Really? I am obviously new to all of this, but it was my understanding that there were not puppy foods for medium sized dogs so the option would be to feed my V large breed because I would not want her to grow too quickly on a normal puppy food. My vet also said I should keep her on a puppy food until at least 9 months to ensure proper cognitive development. 

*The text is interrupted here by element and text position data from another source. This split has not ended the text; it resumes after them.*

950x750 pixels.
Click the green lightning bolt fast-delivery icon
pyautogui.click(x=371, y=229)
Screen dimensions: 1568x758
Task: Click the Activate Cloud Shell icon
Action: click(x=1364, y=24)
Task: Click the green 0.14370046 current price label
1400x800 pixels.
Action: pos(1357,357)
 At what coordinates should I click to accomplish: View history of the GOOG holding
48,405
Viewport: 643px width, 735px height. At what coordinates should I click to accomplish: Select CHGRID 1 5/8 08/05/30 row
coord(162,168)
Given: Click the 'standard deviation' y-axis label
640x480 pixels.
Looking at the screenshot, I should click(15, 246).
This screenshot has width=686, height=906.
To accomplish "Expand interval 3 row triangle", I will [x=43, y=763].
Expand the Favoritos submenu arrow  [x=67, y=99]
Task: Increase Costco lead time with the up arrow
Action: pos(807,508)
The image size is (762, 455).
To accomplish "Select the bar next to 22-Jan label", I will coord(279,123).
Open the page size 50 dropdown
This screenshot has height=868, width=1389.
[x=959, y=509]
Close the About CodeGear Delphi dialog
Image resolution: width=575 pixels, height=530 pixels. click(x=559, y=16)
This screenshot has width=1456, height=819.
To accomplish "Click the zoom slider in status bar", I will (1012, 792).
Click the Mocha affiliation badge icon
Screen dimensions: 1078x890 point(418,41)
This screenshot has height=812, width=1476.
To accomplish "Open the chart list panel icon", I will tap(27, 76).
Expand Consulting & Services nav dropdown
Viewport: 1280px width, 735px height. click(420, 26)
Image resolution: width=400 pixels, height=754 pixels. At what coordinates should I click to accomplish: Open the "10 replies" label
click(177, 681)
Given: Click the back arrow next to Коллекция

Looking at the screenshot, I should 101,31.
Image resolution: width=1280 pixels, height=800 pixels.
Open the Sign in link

I have always added pumpkin to her diet, and she also gets fortiflora sprinkled on her food.


----------



## R E McCraith (Nov 24, 2011)

Kat - SORRY !! - just tried 2 answer the post - PIKE has been on eucanuba since a pup - pup & now large breed - you do work the pup - so high protien is what they need - when PIKE has a upset tummy - I give him a poached egg on toast - just like mom gave me LOL it works - if I read your POST wrong - once again SORRY !!!!!


----------



## Janders (Feb 27, 2014)

Our 10 month old has a sensitive stomach also. We have tried a few different brands (Purina, Purina One, 4Health, and Wellness) then different flavors of those brands with no luck. Our vet told us to purchase Hills hypoallergnic food which they sell for $100+ per bag. Before doing that, though, I bought him Taste of the Wild since so many members here recommend it. Thankfully, he loves it and it seems to agree with him. His stools have been normal for the last month that we've been feeding TOTW. I purchased the flavor good for All Life Stages so we wouldn't have to switch him again in a few months. Our vet said he would be fine on adult food at this point.


----------



## einspänner (Sep 8, 2012)

Large breed puppy foods are formulated for slower growth rates to protect joints, so you're right to have that impression. Can you find small breed puppy food near you? I just looked at the nutrient analysis and aside from a little more fat content (great energy source for a bouncy V) and slightly different numbers on a couple minerals it's got the exact same breakdown as the large breed food and has the exact same calcium to phosphorus ratio which is arguably the most important consideration in regards to joint health. I think if you compare more of their products to the large breed puppy food you'll only find slight differences in percentages. Point being, don't worry about the individual nutrient numbers. Find something that your dog digests well and promotes even growth and good health. Finally don't take your vet's advice on nutrition as gospel.


----------



## Bob Engelhardt (Feb 14, 2012)

Since you have started with Oirjen (Orijen), you might not want to switch, but Chewy.com has Acana. I buy from them as they're cheaper than local, especially when I buy enough to get free shipping. And there's the convenience of it being delivered to my doorstep the next day.

Bob


----------



## Canadian Expy (Feb 27, 2013)

Our boy used to have a sensitive stomach, which has definitely improved with age. We were feeding Acana chicken and potatoes and switched to lamb. He has done wonderfully on the lamb. Firm stools, nice coat, and he loves the taste. We never fed puppy food.


----------



## miru (Sep 9, 2014)

Hello,

I would encourage you to stay with Orijen

We never needed to change for Leo and he is on Orijen since his first day at home(8 weeks)I gave him the large breed in the beginning and then stayed on puppy(after reading the content there is no big difference and V is not a large breed.
He seems happy,never had problems(other then "completing"one or two times with my son's socks 

I have a question though:when you say they need to run you mean what, for a six month old?
Leo is getting 30-40 min offl-eash runs in the forest 2x/day and a 30 min walk on leash in the evening and I think he would be happy with more but I am afraid for his joints

Thank every body and good luck with the food change

Mir


----------